Desta forma, tem-se uma representação social que explicita uma característica bastante comum em diversas regiões europeias: os ciganos são vistos como ladrões e vigaristas, aqueles em que não se pode confiar, roubam cavalos para comercializar, vivem como sedentários e são indolentes. Uma série de estereótipos que contrariam a lógica da sociedade Russa na qual o trabalho dignifica o homem. Então, aquele estranho à comunidade sempre era visto como um indivíduo inadequado socialmente, por isso era prática comum das elites governamentais expulsarem os ciganos para manter a ordem.

Manuel Antônio de Almeida publica pela primeira vez Memórias de um Sargento de Milícias em 1852, em forma de folhetins semanais no Jornal Correio Mercantil, onde assinava com o pseudônimo de “um brasileiro”. Em 1863, sua obra já desfrutando de certo prestígio, é editada pela segunda vez em livro, quando o autor revela seu nome. De acordo com Roberto Schwarz: “A crítica tem apreciado as Memórias em duas linhas, seja como um herdeiro do romance picaresco, seja como um precursor – devido à fidelidade documentária – do romance realista.”

Como caricaturista de seu tempo, em sua obra, o brasileiro deflagrou uma representação dos ciganos sob a ótica da sociedade em que vivia, trazendo todos os preconceitos existentes em relação a esse povo, elucidando da seguinte maneira: “Com os emigrados de Portugal veio para o Brasil a praga dos ciganos, gente ociosa e de poucos escrúpulos, ganharam eles aqui reputação bem merecida dos mais refinados velhacos: ninguém que tivesse juízo se metia com eles em negócio, porque tinha certeza de levar carolo.”

Muitos ciganos que chegaram ao Brasil vieram degredados de Portugal, já que este desejava se livrar da suposta praga: gente sem caráter, pois roubam, enganam e vivem no ócio, em constantes festas e perambulando pelas diversas regiões do país. Em detrimento das políticas públicas implantadas nos diversos estados, nas quais “cigano bom, era cigano longe”, havia a constante mobilidade do grupo pelo território nacional.

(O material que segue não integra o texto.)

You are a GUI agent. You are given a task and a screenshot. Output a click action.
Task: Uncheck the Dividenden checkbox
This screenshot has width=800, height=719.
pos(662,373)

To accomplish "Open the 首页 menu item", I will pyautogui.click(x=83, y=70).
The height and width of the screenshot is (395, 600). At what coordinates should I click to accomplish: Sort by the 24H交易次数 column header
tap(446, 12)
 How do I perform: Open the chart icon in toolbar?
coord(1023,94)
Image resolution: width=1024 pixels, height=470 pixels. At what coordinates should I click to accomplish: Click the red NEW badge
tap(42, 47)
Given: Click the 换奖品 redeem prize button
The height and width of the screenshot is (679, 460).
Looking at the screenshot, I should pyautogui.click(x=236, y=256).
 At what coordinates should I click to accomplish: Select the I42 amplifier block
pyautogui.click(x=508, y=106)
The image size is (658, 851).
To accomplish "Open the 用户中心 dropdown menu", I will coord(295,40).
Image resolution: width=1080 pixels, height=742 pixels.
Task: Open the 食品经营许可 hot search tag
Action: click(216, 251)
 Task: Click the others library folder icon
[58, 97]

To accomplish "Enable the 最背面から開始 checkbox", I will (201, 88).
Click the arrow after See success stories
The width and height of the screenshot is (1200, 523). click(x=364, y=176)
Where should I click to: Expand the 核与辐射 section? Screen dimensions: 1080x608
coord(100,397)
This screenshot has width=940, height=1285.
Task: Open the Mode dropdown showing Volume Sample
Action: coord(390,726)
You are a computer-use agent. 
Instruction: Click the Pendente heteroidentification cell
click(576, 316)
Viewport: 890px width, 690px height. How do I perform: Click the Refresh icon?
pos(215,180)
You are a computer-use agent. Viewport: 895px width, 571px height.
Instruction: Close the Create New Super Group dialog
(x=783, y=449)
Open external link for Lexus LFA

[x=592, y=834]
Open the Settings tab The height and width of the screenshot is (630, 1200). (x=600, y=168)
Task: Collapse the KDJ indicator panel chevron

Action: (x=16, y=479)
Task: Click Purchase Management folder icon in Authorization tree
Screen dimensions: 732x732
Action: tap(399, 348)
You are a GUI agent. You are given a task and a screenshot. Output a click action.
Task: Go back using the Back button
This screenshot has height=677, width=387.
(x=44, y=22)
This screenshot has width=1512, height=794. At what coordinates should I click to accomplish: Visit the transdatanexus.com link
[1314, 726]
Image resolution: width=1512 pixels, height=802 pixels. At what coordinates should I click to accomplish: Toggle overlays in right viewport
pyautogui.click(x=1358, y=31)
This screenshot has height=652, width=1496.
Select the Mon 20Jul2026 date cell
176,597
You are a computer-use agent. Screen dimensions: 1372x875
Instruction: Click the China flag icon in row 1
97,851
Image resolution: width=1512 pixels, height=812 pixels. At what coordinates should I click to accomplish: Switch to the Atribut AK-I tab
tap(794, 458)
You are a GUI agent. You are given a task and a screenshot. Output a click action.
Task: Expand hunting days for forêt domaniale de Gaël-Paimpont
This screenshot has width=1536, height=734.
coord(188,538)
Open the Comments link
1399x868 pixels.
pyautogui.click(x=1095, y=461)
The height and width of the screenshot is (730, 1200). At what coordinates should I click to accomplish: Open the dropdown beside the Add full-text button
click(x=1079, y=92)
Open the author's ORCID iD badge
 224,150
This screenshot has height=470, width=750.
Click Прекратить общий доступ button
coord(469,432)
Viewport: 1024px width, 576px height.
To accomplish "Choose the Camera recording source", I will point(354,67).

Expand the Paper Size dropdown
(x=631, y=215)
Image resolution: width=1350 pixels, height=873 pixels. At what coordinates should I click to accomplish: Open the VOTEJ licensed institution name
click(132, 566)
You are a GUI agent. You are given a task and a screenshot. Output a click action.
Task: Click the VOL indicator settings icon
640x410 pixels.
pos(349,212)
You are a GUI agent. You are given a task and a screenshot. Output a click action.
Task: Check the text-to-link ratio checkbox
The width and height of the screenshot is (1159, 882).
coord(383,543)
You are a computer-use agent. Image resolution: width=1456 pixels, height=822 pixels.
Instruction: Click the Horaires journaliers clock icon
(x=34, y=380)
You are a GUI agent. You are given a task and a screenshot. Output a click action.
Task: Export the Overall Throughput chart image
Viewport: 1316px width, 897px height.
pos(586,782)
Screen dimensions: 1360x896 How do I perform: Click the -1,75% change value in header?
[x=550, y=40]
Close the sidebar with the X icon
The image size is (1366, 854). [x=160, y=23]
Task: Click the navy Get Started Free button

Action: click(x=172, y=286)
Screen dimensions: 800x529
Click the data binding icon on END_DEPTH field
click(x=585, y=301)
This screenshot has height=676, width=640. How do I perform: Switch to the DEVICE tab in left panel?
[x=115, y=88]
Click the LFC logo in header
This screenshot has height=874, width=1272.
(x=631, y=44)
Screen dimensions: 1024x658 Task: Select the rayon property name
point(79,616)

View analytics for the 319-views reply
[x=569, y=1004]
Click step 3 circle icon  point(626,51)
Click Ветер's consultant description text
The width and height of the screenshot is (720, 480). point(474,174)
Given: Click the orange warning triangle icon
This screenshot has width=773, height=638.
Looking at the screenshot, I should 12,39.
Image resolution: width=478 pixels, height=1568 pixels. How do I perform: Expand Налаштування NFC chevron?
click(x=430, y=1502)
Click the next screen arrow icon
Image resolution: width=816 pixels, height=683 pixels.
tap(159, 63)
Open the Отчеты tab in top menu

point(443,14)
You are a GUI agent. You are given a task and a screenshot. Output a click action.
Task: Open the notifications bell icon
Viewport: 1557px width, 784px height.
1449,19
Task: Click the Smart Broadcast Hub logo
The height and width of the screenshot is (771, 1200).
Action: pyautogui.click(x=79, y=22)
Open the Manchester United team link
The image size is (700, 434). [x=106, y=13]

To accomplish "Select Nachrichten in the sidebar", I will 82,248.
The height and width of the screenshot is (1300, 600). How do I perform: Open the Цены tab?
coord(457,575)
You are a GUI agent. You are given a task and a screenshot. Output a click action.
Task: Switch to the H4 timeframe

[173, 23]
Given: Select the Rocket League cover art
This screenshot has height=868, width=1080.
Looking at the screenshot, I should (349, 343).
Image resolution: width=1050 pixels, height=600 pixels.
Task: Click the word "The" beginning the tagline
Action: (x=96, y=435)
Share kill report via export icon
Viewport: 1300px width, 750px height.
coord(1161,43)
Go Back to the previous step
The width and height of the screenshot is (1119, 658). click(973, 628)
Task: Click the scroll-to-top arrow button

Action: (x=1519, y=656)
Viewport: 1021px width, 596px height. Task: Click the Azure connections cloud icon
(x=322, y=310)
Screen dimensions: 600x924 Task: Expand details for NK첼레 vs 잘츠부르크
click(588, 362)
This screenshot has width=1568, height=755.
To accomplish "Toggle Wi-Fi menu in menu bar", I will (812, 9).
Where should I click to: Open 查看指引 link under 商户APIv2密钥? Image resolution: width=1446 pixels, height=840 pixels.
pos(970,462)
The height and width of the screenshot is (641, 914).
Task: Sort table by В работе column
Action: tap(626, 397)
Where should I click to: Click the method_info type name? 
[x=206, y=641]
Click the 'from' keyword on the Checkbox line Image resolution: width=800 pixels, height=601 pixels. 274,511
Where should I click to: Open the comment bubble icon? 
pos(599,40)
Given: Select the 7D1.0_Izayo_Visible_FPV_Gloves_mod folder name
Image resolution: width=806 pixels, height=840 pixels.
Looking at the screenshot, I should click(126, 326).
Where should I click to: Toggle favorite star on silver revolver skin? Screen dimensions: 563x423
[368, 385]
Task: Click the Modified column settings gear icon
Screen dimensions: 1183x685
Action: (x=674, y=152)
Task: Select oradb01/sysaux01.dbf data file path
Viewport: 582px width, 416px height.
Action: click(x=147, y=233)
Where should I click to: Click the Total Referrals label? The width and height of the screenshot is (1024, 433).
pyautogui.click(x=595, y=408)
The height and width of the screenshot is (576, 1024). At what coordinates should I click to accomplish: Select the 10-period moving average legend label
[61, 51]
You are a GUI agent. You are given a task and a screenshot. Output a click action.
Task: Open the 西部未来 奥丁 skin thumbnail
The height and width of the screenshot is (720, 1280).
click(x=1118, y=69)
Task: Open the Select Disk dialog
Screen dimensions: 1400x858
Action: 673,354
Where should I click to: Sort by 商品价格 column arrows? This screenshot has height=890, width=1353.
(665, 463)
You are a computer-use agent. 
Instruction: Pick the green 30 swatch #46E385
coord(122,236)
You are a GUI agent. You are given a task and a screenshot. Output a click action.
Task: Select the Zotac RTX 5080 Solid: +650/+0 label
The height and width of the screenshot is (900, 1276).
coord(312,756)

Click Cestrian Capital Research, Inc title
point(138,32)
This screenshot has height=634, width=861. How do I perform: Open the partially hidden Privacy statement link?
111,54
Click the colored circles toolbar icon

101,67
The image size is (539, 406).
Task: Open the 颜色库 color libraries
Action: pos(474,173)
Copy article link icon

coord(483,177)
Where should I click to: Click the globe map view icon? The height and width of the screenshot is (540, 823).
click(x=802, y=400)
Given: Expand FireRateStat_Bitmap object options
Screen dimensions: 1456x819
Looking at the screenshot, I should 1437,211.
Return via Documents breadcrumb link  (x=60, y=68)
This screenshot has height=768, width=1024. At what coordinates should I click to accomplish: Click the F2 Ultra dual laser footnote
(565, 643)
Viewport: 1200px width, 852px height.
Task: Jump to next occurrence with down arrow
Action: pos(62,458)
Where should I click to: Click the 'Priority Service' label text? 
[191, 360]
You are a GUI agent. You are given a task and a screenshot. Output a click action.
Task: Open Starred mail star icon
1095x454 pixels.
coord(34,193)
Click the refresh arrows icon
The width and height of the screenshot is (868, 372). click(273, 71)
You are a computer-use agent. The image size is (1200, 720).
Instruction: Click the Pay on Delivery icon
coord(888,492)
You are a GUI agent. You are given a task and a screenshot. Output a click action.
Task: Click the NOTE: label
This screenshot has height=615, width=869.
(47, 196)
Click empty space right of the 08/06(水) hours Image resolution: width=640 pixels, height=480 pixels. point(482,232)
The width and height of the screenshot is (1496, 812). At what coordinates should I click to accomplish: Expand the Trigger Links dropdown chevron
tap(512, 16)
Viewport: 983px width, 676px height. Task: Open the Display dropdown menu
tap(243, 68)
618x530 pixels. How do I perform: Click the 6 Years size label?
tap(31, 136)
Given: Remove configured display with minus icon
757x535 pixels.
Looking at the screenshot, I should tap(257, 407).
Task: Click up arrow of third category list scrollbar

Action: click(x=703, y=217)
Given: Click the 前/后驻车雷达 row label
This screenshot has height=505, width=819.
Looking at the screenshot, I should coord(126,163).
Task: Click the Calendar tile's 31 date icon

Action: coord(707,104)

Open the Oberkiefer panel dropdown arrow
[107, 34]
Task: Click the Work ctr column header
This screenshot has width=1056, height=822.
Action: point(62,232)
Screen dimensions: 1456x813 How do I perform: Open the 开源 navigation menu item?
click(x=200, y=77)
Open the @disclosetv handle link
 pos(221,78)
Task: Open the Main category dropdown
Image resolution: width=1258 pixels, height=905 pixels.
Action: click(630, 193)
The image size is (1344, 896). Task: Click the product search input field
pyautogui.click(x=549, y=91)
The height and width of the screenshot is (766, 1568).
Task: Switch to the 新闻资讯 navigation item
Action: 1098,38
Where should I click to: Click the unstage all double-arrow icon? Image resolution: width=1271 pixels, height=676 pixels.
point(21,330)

Ambas as obras se caracterizam pela representação social que são elucidadas, proporcionando um realismo maior das relações sociais existentes. Segundo Edward Said: “Muito importante, esses textos podem criar não só conhecimento, mas também a própria realidade que parecem descrever.”. Tornam-se evidentes as semelhanças entre as obras analisadas, pois, representam os ciganos como ladrões, nos quais não se pode confiar, apresentam a ociosidade como um grande defeito deste povo que conforme os autores são desprovidos de boa índole e que freqüentemente são expulsos das cidades. Assegura-se, então, que os ciganos não eram um problema exclusivo da Rússia, ou de qualquer outra região da Europa, mas também do Brasil.